Data records
====================
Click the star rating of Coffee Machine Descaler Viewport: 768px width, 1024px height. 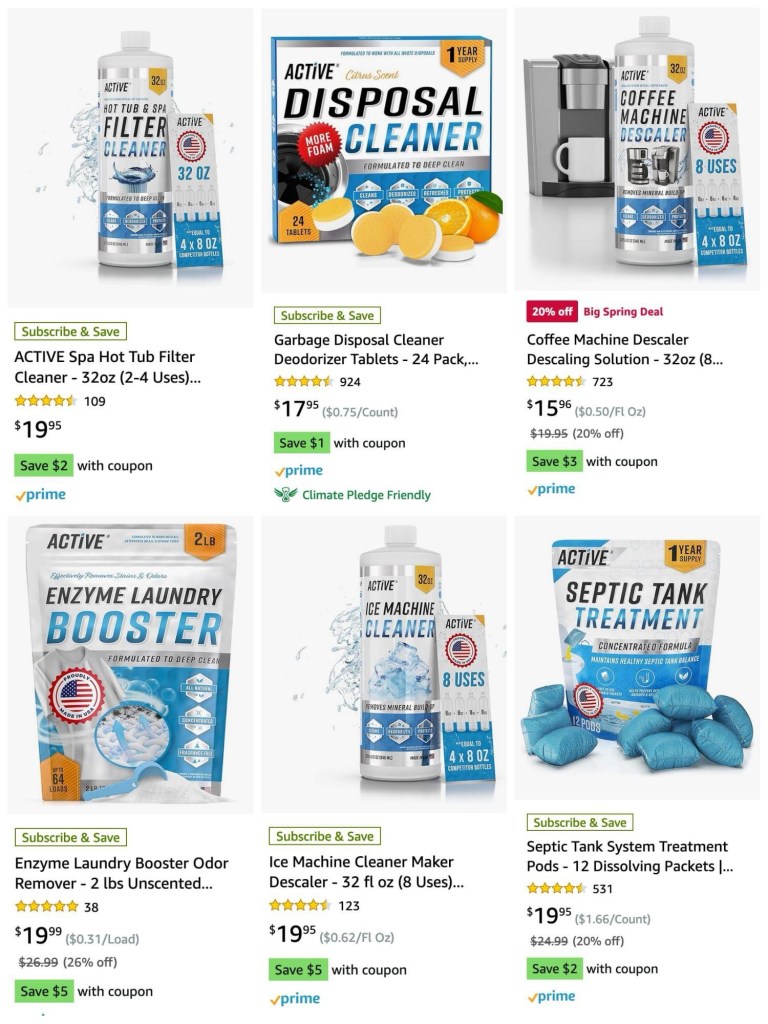pyautogui.click(x=556, y=381)
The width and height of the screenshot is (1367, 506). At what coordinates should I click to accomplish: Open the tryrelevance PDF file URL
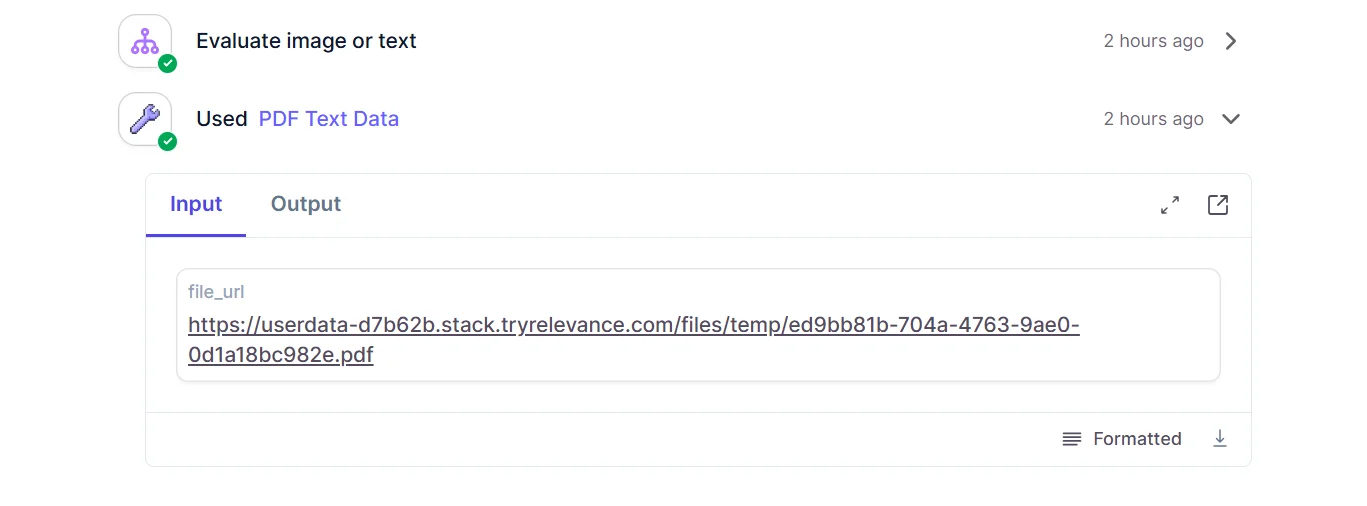click(x=633, y=326)
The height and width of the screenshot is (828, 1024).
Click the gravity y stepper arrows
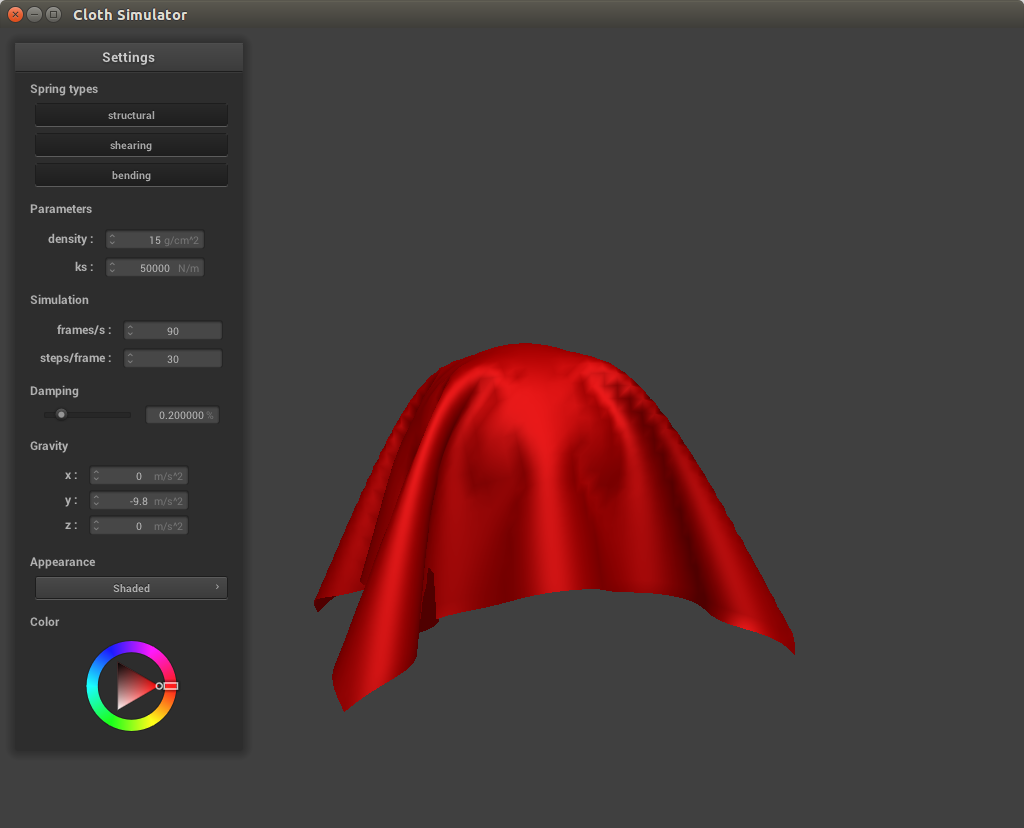[x=97, y=501]
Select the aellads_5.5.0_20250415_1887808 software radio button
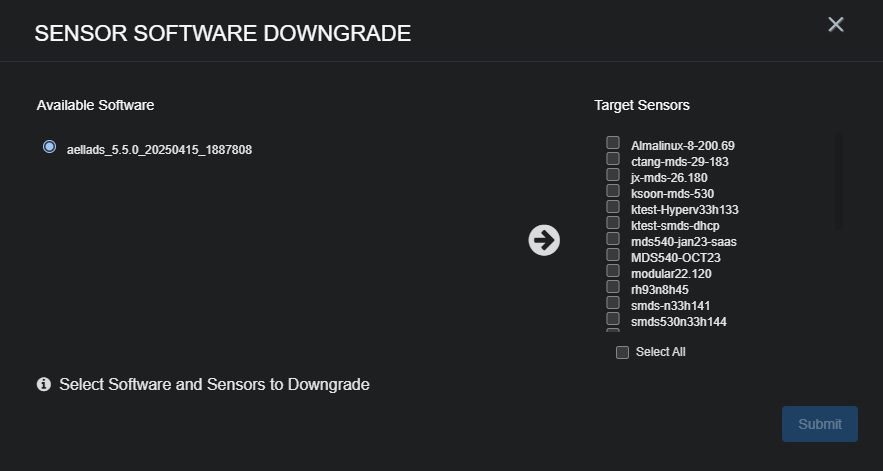 click(x=49, y=147)
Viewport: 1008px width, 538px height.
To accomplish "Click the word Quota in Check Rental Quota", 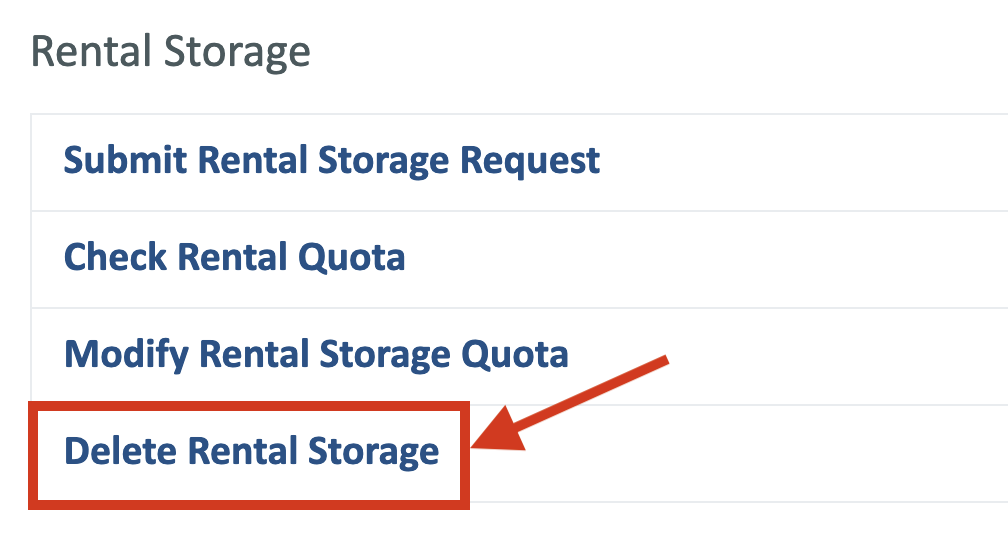I will [x=352, y=258].
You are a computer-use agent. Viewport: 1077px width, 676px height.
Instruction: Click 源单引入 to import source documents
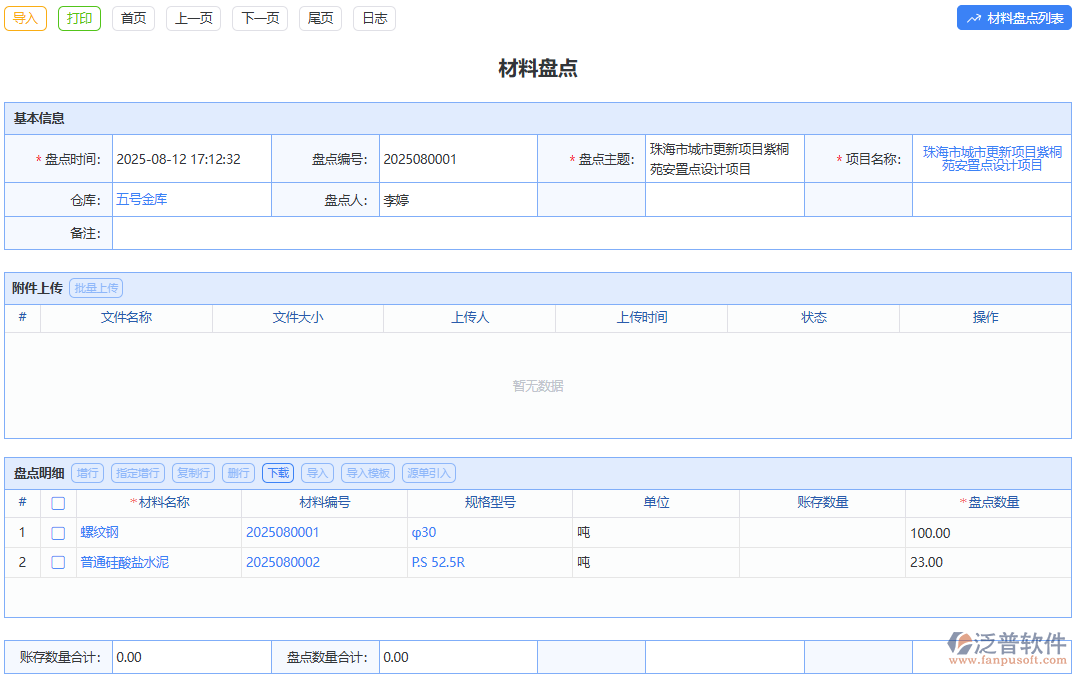click(425, 472)
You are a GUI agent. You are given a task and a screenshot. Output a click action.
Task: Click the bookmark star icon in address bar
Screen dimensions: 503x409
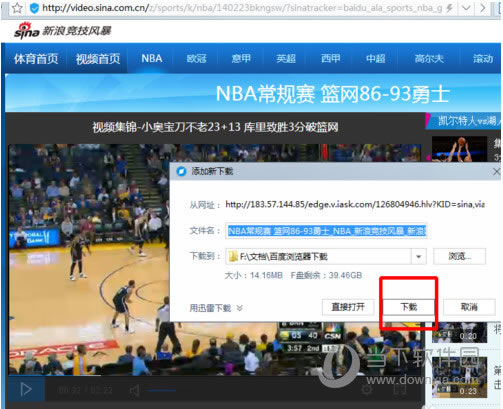click(17, 8)
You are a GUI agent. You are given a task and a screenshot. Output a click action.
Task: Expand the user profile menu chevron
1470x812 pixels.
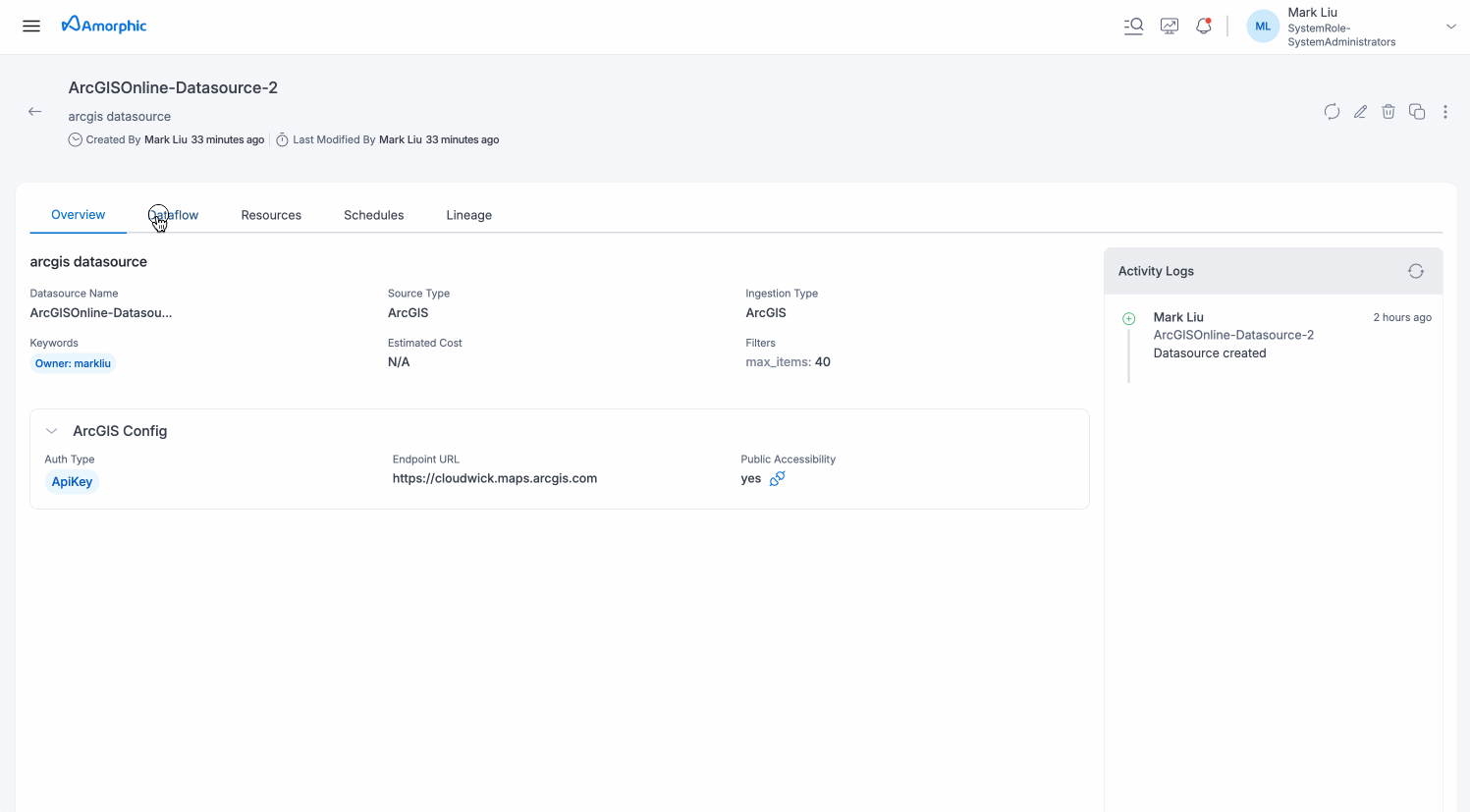click(1450, 26)
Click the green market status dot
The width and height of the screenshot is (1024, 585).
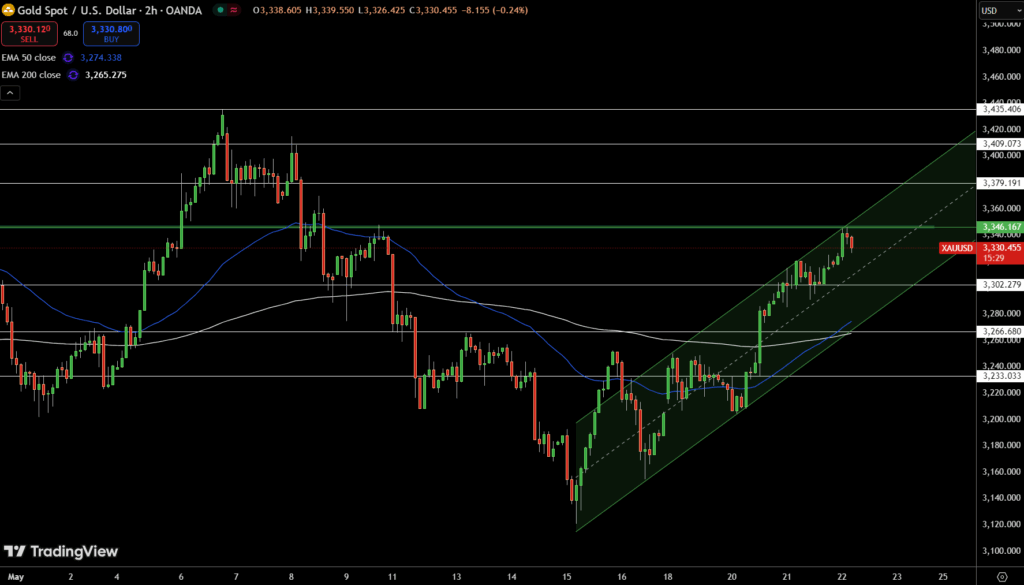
====================
Task directions
Nothing but the lines from the one holding "Click the green market status dot" through the final line of the records above belongs in the answer, each retyped exactly; omit the pictures.

Written answer
Click the green market status dot
The width and height of the screenshot is (1024, 585).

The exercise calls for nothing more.